We process your data based on:

• Contract: Processing necessary to provide the Service you requested
• Legitimate Interests: Processing for our legitimate business interests (improving the Service, preventing fraud)
• Consent: Processing based on your explicit consent (marketing communications)
• Legal Obligation: Processing required by law

13.2 Additional Rights

In addition to the rights listed in Section 7, you have the right to:

• Lodge a complaint with your local data protection authority
• Data portability (receive your data in a structured, machine-readable format)
• Withdraw consent at any time (without affecting prior processing)

13.3 Data Protection Officer

For GDPR-related inquiries, contact our Data Protection Officer at dpo@doughops.com.

14. Changes to This Policy

We may update this Privacy Policy from time to time.
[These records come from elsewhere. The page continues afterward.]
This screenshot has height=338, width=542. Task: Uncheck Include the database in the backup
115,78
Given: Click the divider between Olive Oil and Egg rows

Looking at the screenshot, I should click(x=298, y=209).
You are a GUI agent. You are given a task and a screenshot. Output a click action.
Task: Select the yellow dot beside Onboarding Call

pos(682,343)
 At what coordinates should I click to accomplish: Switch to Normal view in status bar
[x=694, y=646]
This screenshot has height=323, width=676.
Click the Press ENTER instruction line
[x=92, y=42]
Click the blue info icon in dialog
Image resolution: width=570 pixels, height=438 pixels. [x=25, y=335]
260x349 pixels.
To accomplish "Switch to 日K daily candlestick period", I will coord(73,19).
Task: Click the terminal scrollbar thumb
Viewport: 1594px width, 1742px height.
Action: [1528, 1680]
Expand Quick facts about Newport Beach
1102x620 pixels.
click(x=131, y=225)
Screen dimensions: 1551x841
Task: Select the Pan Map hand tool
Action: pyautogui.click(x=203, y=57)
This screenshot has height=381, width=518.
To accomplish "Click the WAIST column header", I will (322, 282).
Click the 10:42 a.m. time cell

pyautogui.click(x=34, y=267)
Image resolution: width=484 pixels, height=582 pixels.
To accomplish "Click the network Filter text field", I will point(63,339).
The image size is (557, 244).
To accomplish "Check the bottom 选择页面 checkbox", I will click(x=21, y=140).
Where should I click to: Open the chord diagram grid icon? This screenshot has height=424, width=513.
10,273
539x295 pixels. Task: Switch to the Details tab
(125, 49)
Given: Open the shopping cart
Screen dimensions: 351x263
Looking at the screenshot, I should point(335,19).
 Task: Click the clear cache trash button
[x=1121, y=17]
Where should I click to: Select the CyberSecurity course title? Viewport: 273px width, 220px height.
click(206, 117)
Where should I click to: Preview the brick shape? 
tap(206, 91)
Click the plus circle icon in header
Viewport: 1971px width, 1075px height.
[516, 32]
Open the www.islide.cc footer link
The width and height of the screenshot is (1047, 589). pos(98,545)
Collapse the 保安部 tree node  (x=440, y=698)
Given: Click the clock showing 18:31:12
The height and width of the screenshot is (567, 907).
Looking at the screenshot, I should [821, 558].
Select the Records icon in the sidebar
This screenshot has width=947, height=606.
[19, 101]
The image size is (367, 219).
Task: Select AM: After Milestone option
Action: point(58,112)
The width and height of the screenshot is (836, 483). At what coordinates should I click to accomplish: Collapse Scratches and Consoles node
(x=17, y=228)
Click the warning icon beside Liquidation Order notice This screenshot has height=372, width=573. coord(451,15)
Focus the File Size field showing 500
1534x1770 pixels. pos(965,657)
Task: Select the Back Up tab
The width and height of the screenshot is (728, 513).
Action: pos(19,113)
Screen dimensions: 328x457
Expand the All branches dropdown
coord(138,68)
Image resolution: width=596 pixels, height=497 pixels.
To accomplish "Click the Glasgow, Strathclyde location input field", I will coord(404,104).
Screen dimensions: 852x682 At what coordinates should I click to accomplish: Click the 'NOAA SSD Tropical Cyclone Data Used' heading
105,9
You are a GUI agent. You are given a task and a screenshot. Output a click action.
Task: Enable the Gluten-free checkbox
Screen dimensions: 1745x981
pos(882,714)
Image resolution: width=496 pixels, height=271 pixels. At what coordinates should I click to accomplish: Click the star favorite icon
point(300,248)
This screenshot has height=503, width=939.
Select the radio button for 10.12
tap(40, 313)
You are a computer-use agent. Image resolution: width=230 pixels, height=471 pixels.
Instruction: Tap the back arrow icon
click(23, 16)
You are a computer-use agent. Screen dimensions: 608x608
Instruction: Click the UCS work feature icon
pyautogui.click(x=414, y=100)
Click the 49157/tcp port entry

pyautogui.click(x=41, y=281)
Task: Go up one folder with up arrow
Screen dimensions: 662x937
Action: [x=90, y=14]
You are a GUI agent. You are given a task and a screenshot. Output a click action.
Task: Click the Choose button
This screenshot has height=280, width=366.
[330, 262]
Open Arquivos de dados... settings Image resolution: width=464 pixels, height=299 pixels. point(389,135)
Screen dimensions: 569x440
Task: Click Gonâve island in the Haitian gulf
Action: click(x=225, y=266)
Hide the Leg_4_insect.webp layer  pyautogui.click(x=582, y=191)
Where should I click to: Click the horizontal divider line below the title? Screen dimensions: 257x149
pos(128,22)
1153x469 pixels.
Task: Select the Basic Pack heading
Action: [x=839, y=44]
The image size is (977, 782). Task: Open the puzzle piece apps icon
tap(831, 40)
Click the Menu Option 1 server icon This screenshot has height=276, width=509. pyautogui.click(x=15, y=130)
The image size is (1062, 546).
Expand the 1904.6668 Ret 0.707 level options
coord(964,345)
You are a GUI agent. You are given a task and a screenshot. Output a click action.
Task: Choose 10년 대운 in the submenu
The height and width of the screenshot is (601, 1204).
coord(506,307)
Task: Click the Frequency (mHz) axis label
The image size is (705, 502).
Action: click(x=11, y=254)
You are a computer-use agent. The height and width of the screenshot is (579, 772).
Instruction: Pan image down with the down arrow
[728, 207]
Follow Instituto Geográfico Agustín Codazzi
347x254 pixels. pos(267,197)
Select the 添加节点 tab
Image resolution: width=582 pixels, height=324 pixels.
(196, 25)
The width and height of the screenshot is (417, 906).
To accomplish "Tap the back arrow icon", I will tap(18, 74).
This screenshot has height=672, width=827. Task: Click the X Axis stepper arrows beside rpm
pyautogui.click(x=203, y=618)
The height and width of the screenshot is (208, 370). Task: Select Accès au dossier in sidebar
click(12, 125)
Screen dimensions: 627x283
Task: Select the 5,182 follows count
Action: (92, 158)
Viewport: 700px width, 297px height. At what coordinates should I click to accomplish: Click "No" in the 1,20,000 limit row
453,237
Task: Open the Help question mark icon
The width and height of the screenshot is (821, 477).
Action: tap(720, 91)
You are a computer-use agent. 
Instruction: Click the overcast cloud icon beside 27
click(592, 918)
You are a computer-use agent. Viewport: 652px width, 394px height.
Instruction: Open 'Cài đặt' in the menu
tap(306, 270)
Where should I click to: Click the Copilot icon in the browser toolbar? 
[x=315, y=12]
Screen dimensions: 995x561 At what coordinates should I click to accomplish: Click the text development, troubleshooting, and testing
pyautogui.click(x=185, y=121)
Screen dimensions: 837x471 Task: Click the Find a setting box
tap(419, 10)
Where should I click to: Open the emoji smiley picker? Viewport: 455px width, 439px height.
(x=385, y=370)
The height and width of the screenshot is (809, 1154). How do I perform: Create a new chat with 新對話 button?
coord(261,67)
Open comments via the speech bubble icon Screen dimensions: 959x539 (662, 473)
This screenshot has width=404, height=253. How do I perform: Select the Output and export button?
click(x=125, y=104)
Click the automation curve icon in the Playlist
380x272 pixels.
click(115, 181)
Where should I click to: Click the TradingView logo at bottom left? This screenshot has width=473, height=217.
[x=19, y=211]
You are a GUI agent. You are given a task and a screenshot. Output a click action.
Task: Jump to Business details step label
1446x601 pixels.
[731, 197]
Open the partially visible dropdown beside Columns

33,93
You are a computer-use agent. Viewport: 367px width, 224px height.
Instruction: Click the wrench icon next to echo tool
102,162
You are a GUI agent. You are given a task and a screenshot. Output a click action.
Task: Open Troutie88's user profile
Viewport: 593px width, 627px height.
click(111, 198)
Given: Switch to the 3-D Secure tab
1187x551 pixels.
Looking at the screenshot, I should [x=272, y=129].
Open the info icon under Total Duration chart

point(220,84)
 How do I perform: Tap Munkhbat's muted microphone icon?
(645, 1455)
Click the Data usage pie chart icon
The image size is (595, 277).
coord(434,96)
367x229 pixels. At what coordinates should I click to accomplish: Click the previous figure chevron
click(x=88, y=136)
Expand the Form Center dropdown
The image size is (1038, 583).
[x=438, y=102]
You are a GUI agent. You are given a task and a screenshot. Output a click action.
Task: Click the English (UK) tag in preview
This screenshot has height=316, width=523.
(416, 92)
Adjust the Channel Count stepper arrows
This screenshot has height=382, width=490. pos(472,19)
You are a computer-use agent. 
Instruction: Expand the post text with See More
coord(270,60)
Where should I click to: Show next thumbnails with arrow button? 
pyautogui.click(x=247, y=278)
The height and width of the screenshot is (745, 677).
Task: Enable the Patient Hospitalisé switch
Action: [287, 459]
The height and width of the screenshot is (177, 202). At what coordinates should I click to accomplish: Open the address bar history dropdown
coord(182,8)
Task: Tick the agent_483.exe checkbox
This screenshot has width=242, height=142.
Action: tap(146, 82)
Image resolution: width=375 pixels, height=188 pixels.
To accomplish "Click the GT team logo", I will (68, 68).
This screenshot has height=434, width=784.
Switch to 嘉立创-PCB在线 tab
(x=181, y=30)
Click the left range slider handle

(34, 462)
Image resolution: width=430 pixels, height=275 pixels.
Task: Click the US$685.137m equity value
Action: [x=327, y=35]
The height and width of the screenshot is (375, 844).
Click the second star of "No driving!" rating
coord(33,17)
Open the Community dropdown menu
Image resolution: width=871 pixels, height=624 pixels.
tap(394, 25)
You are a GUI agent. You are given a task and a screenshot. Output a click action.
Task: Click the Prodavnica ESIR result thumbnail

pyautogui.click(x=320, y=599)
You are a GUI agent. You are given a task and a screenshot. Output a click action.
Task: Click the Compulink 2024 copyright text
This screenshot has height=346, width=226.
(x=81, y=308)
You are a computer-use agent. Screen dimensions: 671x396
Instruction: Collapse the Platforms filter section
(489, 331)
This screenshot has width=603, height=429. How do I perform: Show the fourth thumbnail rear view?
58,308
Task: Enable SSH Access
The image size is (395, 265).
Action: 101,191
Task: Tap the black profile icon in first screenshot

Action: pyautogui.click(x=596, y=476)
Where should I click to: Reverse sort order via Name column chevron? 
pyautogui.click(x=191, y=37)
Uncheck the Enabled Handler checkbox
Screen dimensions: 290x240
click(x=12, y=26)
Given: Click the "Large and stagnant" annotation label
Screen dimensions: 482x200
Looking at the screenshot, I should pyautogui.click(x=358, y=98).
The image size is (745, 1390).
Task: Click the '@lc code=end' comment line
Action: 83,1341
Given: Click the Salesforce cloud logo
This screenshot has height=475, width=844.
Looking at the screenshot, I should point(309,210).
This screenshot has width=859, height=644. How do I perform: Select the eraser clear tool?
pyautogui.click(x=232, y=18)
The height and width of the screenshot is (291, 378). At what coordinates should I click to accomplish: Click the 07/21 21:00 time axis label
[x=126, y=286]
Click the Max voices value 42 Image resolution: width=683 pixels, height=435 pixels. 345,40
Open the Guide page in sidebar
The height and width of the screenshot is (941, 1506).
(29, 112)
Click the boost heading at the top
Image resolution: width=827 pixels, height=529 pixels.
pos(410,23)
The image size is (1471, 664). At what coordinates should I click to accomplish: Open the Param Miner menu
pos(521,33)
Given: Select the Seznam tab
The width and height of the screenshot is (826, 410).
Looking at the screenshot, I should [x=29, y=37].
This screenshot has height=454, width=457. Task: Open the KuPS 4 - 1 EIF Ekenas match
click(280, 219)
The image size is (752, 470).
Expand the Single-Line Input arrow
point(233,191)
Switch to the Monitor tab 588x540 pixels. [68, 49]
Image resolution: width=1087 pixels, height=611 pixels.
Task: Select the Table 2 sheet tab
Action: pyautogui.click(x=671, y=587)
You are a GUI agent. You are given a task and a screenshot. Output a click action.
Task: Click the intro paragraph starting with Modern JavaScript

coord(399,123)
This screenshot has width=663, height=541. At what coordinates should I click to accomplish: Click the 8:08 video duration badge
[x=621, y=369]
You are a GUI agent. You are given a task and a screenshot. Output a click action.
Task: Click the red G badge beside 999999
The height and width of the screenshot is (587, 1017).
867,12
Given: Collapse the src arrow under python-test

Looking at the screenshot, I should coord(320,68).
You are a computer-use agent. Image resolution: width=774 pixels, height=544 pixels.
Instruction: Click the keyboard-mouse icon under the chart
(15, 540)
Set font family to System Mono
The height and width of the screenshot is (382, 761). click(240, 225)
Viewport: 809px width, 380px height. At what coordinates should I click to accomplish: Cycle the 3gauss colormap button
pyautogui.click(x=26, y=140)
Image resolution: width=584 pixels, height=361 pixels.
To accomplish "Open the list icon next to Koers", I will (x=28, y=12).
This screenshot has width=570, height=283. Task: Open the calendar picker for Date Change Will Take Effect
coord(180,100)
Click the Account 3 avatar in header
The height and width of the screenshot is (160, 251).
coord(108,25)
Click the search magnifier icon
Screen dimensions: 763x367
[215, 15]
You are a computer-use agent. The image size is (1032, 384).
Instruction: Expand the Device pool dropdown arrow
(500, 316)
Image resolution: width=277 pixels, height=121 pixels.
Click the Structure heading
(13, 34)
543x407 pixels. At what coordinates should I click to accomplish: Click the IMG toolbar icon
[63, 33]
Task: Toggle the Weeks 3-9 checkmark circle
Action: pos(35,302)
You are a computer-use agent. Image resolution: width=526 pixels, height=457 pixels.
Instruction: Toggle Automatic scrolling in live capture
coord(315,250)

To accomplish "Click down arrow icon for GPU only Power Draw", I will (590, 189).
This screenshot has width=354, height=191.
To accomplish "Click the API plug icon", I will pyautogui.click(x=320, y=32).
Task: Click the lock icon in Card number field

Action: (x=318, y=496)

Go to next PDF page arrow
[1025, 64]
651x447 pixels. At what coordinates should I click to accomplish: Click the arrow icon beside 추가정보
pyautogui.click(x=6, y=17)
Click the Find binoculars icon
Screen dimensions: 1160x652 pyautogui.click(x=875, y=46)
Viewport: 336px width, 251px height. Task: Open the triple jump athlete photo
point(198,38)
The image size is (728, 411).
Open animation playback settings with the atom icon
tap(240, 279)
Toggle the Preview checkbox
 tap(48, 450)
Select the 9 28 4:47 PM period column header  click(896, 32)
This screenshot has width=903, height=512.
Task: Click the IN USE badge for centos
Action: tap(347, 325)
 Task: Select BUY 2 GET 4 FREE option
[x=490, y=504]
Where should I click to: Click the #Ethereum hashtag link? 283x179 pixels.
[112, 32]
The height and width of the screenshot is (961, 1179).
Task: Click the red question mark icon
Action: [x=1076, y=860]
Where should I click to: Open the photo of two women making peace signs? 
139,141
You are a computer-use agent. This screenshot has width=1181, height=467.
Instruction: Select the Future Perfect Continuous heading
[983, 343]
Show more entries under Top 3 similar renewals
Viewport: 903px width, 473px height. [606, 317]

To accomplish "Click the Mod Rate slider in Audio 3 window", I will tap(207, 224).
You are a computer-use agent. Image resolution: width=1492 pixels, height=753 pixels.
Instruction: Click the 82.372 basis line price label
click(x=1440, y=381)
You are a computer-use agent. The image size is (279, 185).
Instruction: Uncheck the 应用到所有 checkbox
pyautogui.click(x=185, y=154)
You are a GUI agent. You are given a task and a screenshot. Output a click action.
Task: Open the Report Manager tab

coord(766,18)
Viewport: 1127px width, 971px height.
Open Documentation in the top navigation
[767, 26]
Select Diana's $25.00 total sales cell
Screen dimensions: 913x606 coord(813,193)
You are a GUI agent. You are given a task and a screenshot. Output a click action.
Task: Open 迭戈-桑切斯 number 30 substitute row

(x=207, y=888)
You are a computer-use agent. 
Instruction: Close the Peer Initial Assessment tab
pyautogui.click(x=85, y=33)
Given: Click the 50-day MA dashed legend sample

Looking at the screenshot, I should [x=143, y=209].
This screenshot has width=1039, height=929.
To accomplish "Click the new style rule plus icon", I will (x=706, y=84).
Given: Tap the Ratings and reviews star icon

We will notify you of significant changes by:

• Posting the updated policy on this page
• Updating the "Last updated" date
• Sending an email notification for material changes

We encourage you to review this policy periodically.

15. Contact Us

If you have any questions about this Privacy Policy or our data practices, please contact us:

• Email: privacy@doughops.com
• Support: support@doughops.com
• Data Protection Officer: dpo@doughops.com
• Website: https://doughops.com

---

This Privacy Policy is effective as of March 6, 2026.